▶ Information provided

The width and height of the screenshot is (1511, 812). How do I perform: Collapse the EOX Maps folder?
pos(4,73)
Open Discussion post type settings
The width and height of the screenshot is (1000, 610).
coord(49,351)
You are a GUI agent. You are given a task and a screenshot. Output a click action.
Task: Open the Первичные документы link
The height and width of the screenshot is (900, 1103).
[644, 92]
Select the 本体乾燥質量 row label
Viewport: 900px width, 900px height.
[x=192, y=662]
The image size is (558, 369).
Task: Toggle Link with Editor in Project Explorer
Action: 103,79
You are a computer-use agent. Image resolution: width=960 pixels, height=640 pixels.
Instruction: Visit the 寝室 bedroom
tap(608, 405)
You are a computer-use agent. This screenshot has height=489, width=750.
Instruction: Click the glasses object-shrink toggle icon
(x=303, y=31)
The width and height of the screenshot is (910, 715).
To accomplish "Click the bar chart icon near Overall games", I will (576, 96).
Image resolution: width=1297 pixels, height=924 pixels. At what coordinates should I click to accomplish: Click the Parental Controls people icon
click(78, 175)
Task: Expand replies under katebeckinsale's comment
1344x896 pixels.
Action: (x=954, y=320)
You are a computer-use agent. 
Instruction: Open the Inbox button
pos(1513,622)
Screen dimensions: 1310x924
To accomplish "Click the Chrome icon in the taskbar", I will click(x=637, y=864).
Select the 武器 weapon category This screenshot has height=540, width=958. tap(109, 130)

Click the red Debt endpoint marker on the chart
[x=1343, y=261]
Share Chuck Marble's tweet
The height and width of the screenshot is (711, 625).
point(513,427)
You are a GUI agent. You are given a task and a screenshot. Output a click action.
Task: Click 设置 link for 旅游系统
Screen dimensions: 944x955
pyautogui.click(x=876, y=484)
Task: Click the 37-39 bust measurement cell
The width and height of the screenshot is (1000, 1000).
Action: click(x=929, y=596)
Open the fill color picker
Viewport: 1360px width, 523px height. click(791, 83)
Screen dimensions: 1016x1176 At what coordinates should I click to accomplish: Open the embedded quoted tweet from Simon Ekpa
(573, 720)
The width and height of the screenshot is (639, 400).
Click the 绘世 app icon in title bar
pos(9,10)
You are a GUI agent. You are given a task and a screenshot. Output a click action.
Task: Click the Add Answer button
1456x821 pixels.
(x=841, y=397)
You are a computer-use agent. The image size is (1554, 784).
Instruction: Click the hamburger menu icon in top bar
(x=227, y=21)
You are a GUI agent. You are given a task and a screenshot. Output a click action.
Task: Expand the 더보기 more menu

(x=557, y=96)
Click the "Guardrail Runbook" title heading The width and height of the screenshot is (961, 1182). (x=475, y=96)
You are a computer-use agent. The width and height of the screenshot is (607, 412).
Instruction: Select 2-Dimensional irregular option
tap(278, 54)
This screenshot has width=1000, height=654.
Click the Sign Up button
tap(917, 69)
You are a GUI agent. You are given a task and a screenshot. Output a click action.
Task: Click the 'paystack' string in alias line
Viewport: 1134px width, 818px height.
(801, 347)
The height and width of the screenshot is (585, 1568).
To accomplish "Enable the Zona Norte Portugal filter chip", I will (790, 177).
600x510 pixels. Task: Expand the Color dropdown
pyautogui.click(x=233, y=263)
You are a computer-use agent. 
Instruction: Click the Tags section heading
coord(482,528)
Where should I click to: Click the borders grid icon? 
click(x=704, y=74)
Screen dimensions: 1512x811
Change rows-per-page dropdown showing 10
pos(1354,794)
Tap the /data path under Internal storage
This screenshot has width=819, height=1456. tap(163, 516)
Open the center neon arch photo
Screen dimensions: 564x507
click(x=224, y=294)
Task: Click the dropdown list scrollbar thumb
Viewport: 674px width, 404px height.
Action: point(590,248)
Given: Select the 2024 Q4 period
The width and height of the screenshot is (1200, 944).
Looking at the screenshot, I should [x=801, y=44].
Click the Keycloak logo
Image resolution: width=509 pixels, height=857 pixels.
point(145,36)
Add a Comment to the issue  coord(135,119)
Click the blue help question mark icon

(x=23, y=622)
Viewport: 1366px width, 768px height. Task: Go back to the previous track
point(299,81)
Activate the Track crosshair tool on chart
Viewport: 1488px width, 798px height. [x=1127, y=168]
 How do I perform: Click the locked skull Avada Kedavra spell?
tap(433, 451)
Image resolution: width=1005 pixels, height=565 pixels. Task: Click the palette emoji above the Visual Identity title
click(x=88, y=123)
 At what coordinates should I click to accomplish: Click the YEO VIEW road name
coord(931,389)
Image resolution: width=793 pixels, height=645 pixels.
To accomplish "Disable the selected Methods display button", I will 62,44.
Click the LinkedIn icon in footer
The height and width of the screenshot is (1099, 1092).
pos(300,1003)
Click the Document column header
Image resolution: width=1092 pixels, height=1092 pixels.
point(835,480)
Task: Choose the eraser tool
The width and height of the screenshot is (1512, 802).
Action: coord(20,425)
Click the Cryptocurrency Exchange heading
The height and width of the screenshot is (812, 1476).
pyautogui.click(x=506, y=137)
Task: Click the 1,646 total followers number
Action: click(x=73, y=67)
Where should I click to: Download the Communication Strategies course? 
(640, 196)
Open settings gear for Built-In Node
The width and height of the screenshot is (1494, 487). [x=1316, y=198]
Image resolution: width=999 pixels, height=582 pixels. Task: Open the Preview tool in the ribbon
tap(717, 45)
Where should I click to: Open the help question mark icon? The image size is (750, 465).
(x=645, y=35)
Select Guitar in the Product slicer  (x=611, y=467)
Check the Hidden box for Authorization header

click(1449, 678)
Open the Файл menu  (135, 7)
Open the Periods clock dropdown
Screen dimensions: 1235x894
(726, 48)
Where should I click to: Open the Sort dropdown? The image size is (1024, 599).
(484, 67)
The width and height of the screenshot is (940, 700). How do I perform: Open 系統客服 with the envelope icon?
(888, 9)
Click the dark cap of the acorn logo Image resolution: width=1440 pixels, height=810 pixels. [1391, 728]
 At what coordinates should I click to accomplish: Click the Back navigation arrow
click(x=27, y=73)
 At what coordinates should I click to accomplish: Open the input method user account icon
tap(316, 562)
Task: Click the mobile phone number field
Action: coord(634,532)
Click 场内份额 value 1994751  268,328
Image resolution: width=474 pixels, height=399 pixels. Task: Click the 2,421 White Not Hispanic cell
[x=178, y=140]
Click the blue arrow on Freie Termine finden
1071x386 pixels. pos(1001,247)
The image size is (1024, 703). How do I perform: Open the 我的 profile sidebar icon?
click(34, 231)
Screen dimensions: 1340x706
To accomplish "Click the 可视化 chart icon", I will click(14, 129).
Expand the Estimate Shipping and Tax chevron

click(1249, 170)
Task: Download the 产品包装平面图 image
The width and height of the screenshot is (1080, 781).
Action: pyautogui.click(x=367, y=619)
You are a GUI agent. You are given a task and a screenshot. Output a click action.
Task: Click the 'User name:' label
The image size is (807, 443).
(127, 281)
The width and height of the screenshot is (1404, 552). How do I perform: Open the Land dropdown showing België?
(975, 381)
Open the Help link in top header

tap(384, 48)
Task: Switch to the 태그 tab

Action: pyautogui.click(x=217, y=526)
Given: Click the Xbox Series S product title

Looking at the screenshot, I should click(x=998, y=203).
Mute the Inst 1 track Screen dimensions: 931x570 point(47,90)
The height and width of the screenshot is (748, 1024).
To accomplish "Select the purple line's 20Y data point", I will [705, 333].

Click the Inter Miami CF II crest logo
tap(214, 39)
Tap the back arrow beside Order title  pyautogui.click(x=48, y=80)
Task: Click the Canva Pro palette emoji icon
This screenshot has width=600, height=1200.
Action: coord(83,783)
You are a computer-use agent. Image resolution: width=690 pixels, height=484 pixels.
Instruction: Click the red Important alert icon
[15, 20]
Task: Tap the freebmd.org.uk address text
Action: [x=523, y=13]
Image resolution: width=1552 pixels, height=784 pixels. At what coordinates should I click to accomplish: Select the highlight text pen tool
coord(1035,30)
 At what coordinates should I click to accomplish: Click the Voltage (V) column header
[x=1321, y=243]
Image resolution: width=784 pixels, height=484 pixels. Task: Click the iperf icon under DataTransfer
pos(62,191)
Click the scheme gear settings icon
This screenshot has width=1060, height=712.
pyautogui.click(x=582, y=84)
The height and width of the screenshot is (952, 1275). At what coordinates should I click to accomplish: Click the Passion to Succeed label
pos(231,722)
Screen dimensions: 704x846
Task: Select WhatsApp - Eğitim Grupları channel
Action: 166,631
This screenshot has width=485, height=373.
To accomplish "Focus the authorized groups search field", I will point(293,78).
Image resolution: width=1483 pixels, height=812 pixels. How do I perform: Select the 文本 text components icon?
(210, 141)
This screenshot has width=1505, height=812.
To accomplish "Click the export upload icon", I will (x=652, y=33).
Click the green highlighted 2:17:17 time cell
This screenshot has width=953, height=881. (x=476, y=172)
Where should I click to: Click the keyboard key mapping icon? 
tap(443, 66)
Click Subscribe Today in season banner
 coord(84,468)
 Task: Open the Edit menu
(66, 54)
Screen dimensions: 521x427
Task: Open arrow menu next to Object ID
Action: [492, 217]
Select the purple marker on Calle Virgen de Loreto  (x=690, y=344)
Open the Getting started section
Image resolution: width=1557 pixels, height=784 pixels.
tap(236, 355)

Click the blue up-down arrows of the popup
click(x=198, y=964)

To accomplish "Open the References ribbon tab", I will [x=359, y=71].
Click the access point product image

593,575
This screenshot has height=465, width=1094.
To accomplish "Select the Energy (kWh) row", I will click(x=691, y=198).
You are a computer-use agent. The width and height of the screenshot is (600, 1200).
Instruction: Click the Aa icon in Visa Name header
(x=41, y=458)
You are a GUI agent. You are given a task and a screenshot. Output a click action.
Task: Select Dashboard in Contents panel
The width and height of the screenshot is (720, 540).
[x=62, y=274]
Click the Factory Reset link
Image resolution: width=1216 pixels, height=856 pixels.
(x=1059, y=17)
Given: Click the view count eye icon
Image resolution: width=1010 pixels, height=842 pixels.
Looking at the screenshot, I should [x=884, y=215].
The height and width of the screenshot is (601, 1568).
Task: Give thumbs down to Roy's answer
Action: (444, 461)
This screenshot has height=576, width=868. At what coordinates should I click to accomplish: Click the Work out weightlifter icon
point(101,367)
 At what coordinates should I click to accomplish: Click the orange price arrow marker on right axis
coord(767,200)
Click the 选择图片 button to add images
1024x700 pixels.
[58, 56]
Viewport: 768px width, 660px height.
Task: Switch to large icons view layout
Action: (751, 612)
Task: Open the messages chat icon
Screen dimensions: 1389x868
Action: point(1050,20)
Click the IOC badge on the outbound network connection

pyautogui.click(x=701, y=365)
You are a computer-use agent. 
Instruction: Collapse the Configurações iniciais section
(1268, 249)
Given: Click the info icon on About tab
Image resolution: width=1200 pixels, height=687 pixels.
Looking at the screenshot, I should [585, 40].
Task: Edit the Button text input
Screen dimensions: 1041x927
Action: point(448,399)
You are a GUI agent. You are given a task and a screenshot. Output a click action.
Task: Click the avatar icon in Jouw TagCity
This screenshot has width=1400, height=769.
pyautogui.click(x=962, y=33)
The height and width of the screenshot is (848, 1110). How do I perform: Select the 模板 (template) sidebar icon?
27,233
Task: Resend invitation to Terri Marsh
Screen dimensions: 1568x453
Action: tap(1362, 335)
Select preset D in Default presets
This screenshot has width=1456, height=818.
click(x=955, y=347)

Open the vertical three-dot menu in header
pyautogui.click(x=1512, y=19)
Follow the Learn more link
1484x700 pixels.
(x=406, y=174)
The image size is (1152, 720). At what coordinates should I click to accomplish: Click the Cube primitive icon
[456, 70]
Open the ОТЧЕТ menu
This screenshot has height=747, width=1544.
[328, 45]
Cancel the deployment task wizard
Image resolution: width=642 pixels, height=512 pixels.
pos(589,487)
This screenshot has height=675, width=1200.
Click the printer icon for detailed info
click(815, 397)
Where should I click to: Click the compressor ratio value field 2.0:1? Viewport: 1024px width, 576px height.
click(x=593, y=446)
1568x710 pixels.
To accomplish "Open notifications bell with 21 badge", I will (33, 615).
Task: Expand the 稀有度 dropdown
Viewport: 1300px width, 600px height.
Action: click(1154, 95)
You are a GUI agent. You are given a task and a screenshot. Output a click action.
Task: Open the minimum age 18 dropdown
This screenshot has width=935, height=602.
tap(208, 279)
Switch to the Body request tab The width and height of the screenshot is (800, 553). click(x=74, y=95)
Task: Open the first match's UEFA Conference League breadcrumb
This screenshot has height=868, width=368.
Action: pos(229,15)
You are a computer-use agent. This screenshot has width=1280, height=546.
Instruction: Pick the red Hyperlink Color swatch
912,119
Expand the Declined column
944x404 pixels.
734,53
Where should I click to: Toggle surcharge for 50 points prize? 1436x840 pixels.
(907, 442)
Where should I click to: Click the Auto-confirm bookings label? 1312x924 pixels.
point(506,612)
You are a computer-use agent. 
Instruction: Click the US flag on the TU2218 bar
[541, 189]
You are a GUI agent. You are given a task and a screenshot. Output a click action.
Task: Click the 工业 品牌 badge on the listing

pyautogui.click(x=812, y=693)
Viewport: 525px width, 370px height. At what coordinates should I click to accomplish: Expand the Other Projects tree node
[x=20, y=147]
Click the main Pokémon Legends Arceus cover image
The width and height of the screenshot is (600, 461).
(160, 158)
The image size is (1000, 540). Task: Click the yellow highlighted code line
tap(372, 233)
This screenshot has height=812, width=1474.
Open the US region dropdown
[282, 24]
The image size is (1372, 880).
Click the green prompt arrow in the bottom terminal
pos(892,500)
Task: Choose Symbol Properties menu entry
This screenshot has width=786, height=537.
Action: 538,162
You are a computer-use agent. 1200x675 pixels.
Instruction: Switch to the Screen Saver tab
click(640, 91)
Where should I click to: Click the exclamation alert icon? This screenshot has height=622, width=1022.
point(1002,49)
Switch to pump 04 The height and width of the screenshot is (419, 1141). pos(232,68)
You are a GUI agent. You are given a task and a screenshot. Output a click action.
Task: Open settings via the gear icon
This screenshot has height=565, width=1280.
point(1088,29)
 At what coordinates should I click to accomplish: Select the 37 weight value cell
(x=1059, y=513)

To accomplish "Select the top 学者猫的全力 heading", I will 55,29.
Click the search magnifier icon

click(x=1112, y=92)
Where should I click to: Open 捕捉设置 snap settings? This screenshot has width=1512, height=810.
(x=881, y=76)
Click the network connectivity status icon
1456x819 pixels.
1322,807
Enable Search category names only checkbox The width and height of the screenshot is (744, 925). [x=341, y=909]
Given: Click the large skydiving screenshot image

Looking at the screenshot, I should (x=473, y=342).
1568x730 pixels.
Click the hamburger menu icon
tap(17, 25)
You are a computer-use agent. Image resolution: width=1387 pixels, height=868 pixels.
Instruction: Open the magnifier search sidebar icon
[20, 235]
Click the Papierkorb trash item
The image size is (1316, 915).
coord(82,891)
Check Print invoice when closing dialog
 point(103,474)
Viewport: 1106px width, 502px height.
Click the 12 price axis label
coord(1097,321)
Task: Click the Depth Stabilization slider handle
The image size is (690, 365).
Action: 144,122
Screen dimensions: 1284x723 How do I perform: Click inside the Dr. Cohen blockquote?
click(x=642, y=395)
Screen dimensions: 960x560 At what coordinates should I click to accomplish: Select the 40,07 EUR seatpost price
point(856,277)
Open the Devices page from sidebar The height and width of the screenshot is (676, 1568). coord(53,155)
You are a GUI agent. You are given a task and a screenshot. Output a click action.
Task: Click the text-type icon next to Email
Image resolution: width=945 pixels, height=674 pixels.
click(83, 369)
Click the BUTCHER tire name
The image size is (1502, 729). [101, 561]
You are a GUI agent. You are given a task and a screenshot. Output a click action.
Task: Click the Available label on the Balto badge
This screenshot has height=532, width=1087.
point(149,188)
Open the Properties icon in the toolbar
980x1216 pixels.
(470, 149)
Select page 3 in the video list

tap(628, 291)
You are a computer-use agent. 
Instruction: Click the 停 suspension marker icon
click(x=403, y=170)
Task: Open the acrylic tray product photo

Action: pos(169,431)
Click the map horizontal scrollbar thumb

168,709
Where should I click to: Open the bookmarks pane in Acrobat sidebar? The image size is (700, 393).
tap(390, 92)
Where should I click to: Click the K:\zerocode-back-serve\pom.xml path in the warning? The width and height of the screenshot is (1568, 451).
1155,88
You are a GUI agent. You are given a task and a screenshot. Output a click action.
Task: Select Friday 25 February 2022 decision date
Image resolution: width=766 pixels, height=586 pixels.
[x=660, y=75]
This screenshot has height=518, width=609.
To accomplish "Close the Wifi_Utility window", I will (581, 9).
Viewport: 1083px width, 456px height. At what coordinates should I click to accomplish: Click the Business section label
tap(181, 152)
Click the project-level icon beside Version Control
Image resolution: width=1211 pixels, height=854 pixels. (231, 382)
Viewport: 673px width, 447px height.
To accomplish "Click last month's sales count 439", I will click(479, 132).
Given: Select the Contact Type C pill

▶ What is being asked
Each line of the records that holds the word "category" should be copied out.

▶ Written response
Select the 武器 weapon category This screenshot has height=540, width=958. tap(109, 130)
Enable Search category names only checkbox The width and height of the screenshot is (744, 925). [x=341, y=909]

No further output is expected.